Kwon Youngchun, Jeon Hyunjeong, Choi Joonhyuk, Choi Youn-Suk, Kang Seokho
Samsung Advanced Institute of Technology, Samsung Electronics Co. Ltd., 130 Samsung-ro, Yeongtong-gu, Suwon, Republic of Korea.
Department of Industrial Engineering, Sungkyunkwan University, 2066 Seobu-ro, Jangan-gu, Suwon, Republic of Korea.
J Cheminform. 2025 Apr 10;17(1):51. doi: 10.1186/s13321-025-00987-5.

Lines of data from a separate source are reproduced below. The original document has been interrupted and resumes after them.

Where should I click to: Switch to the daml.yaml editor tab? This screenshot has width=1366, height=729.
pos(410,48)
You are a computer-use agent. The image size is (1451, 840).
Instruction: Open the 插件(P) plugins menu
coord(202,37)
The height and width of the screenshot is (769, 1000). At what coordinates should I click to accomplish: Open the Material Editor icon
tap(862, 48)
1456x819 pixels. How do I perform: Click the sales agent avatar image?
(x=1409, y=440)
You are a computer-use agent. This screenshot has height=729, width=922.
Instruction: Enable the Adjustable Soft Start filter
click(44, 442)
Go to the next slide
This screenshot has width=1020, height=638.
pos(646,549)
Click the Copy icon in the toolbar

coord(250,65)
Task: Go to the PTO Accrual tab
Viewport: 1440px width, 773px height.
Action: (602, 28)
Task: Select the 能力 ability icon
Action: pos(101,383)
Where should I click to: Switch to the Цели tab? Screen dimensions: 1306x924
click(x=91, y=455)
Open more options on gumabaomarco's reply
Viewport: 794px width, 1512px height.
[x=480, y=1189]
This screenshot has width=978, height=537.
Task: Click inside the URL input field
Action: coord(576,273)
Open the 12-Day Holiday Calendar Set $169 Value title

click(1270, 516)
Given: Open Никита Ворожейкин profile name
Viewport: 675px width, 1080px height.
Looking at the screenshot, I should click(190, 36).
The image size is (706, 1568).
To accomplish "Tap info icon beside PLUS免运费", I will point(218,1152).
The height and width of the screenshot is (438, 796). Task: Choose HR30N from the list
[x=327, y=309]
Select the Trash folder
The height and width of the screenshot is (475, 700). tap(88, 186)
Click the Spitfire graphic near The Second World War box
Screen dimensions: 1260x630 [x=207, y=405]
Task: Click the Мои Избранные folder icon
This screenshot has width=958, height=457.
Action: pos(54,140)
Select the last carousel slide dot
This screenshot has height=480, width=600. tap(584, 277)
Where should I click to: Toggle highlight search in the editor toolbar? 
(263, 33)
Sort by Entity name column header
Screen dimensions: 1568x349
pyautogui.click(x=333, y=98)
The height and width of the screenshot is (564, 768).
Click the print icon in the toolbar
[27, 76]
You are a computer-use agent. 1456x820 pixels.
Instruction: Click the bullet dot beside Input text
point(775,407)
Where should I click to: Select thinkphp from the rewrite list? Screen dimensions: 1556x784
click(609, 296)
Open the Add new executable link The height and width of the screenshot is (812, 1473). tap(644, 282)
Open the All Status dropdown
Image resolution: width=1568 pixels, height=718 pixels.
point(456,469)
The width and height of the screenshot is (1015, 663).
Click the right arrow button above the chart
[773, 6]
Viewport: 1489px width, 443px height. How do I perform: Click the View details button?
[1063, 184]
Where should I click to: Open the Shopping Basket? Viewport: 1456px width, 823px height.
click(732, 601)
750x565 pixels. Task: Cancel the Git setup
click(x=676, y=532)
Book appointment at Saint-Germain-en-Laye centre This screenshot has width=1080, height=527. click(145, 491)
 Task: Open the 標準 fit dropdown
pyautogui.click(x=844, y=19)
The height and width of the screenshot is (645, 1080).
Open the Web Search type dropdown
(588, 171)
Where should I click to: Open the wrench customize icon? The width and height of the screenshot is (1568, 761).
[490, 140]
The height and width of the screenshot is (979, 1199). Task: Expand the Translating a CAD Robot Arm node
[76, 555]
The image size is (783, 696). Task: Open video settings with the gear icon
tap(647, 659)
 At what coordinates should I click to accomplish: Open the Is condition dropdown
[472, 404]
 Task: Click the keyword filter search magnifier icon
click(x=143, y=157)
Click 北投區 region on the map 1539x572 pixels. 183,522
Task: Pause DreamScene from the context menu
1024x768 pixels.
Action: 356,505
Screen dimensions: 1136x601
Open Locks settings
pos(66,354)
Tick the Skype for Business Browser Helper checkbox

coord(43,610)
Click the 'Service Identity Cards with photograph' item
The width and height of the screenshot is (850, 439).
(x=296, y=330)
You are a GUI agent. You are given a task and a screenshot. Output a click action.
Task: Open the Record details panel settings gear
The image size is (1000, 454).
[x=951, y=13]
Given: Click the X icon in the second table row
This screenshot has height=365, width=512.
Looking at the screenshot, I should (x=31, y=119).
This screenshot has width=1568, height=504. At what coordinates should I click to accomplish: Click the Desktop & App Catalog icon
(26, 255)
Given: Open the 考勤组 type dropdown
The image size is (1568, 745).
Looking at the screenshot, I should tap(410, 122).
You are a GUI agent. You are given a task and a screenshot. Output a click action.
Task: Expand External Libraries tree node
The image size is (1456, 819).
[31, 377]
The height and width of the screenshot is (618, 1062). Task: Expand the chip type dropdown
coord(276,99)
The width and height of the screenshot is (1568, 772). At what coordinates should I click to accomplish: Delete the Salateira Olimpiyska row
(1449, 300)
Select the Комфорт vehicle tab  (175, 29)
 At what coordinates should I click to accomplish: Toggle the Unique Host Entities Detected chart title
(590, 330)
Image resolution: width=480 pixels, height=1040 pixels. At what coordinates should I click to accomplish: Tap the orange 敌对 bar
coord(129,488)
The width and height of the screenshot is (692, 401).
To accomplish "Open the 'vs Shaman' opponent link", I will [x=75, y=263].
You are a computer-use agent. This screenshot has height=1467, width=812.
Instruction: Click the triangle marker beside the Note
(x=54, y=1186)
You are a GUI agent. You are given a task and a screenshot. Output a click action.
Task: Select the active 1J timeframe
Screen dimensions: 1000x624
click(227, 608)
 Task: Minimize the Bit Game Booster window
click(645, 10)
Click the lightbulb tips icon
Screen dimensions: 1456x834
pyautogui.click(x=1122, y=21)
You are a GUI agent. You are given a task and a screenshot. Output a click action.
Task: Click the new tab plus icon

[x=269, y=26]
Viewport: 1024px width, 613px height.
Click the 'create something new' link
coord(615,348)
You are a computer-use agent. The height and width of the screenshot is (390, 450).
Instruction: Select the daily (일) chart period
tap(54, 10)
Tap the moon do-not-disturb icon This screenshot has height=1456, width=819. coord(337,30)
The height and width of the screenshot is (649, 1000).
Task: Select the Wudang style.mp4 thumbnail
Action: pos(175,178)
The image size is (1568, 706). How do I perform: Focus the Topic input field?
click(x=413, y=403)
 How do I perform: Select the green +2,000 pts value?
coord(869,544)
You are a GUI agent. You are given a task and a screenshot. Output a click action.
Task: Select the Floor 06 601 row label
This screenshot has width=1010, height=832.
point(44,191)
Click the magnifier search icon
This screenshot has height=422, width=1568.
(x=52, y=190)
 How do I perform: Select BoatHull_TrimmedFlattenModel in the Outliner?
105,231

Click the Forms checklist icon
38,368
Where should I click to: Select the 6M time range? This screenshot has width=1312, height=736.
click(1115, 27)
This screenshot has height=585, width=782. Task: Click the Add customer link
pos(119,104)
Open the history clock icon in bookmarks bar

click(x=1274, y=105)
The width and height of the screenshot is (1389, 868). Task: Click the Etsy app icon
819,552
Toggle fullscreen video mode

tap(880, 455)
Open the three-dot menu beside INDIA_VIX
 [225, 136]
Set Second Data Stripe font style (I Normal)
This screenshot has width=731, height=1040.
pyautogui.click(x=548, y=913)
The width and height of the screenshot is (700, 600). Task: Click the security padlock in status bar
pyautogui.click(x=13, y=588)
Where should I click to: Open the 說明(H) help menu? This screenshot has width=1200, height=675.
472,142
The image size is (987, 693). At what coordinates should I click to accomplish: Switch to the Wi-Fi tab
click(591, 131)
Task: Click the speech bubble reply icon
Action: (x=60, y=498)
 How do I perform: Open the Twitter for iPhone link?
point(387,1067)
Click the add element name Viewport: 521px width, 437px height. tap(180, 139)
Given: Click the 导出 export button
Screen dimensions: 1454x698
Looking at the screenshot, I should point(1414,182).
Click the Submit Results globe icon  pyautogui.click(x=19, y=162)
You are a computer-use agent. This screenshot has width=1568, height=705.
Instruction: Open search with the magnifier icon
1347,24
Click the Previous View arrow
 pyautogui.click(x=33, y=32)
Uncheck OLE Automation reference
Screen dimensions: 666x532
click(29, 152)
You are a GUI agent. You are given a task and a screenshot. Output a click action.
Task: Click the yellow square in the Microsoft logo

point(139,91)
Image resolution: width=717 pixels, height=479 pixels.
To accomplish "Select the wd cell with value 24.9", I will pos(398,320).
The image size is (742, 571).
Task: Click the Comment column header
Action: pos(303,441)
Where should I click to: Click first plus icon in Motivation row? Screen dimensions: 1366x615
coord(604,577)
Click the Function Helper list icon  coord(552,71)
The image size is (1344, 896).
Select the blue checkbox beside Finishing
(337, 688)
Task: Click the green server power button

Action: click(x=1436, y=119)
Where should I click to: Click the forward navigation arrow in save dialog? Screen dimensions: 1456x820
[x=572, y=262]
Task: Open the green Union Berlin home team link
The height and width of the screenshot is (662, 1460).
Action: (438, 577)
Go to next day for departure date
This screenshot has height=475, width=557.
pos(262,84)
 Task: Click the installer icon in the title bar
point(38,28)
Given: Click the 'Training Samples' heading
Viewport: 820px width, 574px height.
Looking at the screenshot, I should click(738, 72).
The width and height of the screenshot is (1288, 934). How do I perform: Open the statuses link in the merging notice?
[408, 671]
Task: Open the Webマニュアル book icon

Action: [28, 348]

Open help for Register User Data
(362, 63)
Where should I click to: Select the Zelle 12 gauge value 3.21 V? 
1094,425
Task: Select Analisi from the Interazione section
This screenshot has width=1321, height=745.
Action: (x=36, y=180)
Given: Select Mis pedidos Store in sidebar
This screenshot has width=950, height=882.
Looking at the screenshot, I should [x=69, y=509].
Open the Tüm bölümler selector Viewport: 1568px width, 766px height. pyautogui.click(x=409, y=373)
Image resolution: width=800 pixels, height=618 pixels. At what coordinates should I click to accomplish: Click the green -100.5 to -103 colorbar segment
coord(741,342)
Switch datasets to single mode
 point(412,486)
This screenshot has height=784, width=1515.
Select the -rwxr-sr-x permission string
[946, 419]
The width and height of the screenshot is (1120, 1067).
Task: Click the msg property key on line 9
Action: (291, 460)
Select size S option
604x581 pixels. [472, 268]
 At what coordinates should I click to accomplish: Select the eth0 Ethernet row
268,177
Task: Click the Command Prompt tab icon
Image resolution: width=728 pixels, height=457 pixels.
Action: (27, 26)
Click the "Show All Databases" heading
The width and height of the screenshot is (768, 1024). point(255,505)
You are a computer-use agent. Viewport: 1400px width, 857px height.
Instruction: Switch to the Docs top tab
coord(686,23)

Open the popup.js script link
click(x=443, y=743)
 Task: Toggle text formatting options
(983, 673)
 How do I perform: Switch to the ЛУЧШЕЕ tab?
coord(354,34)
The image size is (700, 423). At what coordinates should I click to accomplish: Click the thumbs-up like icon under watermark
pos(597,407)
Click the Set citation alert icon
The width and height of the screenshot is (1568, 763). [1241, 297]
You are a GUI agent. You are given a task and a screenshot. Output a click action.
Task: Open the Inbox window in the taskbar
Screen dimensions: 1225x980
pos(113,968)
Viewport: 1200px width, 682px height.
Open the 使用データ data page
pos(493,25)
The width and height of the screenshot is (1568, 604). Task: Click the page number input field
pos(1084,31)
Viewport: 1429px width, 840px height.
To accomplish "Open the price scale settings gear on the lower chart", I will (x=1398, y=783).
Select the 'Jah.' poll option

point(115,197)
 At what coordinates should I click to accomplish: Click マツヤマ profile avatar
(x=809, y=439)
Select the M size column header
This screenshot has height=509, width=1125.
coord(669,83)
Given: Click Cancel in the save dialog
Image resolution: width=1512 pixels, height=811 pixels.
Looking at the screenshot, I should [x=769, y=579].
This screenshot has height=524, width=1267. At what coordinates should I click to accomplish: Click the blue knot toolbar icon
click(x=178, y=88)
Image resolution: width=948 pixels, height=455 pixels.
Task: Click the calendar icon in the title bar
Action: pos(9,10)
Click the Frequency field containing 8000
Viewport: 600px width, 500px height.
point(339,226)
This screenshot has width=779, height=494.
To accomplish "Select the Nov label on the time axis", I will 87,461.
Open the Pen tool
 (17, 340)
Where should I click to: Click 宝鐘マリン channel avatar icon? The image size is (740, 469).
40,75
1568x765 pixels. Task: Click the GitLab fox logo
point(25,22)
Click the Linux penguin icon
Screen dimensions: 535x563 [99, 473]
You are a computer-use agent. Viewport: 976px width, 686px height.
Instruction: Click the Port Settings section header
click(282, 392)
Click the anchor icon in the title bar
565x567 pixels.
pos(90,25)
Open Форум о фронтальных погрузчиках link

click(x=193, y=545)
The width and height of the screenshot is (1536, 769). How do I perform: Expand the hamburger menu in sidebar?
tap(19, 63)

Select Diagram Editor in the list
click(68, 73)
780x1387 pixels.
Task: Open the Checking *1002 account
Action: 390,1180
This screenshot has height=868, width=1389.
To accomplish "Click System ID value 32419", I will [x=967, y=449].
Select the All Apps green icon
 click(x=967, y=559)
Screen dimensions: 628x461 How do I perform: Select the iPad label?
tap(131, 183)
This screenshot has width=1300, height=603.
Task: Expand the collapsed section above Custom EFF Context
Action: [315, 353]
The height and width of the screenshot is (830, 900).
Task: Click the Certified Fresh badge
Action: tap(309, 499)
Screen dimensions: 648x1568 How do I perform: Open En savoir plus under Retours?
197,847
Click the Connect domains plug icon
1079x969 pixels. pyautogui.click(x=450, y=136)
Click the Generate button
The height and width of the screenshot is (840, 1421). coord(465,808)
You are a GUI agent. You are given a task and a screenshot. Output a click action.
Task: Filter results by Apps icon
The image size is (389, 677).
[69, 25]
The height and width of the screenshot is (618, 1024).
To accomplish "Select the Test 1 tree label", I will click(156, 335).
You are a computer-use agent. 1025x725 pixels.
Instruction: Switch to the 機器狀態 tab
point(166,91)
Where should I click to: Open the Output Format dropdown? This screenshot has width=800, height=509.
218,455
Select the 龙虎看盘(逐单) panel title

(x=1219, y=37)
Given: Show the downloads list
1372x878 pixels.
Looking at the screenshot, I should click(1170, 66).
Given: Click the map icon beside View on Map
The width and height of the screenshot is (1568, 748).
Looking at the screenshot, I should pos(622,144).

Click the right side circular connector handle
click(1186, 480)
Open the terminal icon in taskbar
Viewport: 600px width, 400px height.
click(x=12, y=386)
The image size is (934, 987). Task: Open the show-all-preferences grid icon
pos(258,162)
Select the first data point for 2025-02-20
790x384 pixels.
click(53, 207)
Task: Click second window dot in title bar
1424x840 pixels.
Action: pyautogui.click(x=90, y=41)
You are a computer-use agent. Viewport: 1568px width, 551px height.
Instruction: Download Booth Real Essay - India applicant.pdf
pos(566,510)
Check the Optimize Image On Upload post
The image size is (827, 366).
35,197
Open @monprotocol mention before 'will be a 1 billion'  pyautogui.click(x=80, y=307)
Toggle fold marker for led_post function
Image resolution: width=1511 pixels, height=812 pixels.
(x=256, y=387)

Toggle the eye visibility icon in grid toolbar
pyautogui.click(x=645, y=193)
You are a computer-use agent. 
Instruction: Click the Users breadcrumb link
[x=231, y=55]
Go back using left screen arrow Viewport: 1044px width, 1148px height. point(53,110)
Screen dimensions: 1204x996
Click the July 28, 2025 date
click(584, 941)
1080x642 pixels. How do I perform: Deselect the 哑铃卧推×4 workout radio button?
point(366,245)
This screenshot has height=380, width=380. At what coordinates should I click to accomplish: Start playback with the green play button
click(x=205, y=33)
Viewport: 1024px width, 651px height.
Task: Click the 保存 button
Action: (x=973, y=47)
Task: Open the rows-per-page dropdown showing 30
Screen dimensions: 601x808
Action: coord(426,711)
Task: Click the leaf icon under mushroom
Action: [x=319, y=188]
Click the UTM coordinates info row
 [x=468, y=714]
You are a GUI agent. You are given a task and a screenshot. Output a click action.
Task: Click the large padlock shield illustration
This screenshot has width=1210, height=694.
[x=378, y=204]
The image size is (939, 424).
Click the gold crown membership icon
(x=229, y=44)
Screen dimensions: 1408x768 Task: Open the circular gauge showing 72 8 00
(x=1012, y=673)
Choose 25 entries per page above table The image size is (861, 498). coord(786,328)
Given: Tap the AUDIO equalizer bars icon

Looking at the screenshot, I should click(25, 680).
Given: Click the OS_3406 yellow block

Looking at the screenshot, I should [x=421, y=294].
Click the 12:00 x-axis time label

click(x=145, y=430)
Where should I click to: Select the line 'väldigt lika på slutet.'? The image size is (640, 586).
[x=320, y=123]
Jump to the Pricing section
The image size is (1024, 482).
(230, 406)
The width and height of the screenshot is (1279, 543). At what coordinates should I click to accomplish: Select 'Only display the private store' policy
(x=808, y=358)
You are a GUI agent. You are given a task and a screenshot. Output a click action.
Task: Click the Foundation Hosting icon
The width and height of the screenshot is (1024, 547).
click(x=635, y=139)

In synthesis planning, identifying and optimizing chemical reactions are important for the successful design of synthetic pathways to target substances. Chemical reaction databases assist chemists in gaining insights into this process. Traditionally, searching for relevant records from a reaction database has relied on the manual formulation of queries by chemists based on their search purposes, which is challenging without explicit knowledge of what they are searching for. In this study, we propose an intelligent chemical reaction search system that simplifies the process of enhancing the search results. When a user submits a query, a list of relevant records is retrieved from the reaction database. Users can express their preferences and requirements by providing binary ratings for the individual retrieved records. The search results are refined based on the user feedback. To implement this system effectively, we incorporate and adapt contrastive representation learning, dimensionality reduction, and human-in-the-loop techniques. Contrastive learning is used to train a representation model that embeds records in the reaction database as numerical vectors suitable for chemical reaction searches. Dimensionality reduction is applied to compress these vectors, thereby enhancing the search efficiency. Human-in-the-loop is integrated to iteratively update the representation model by reflecting user feedback. Through experimental investigations, we demonstrate that the proposed method effectively improves the chemical reaction search towards better alignment with user preferences and requirements. Scientific contribution This study seeks to enhance the search functionality of chemical reaction databases by drawing inspiration from recommender systems. The proposed method simplifies the search process, offering an alternative to the complexity of formulating explicit query rules. We believe that the proposed method can assist users in efficiently discovering records relevant to target reactions, especially when they encounter difficulties in crafting detailed queries due to limited knowledge.
在合成规划中,识别和优化化学反应对于成功设计目标物质的合成途径至关重要。化学反应数据库有助于化学家深入了解这一过程。传统上,从反应数据库中搜索相关记录依赖于化学家根据搜索目的手动编写查询语句,而在不明确知道要搜索什么的情况下,这具有挑战性。在本研究中,我们提出了一种智能化学反应搜索系统,该系统简化了提高搜索结果的过程。当用户提交查询时,会从反应数据库中检索出相关记录列表。用户可以通过对每条检索到的记录提供二元评分来表达他们的偏好和要求。搜索结果会根据用户反馈进行优化。为了有效地实现这个系统,我们整合并采用了对比表示学习、降维和人工参与技术。对比学习用于训练一个表示模型,该模型将反应数据库中的记录嵌入为适合化学反应搜索的数值向量。降维用于压缩这些向量,从而提高搜索效率。人工参与被整合进来,通过反映用户反馈来迭代更新表示模型。通过实验研究,我们证明了所提出的方法有效地改进了化学反应搜索,使其更符合用户的偏好和要求。科学贡献 本研究旨在通过借鉴推荐系统来增强化学反应数据库的搜索功能。所提出的方法简化了搜索过程,为制定明确查询规则的复杂性提供了一种替代方案。我们相信,所提出的方法可以帮助用户有效地发现与目标反应相关的记录,特别是当他们由于知识有限而难以编写详细查询时。